The ability of human beings to live in societies is based on trust. Whether in love or politics, in family or business life, trust always plays an important role. The interest was correspondingly high when researchers at the University of Zurich discovered three years ago that oxytocin promotes a feeling of trust. However, the neurophysiological basis of that effect and why oxytocin increases trust remained unknown. Another unanswered question was whether oxytocin can influence the behaviour of trust, even after one person's faith in another has been betrayed.

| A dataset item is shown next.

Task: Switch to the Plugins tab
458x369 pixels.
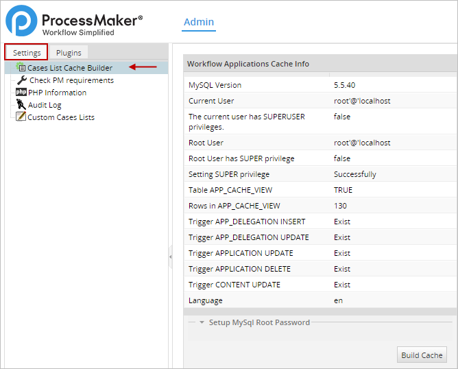Action: click(69, 53)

A research team at the University of Zurich with the neuroscientist Thomas Baumgartner, the neuroeconomist Ernst Fehr and the psychologist Markus Heinrichs has now determined that oxytocin exerts an influence on how human beings deal with a breach of trust. Test subjects who received a placebo reacted to a betrayal of trust by a reduction in their level of trust. On the other hand, people who received oxytocin by means of a nasal spray did not change their trusting behaviour.

This differing reaction to a breach of trust is associated with a very specific activation pattern in the brain. Test subjects who received oxytocin demonstrated a lower activation in the amygdala, in regions of the midbrain and in the dorsal nucleus of the caudatus. This pattern indicates that oxytocin reduces the activation in those structures of the brain which are involved not only in dealing with fear but also in the adaptation of behaviour following a negative experience such as a betrayal of trust.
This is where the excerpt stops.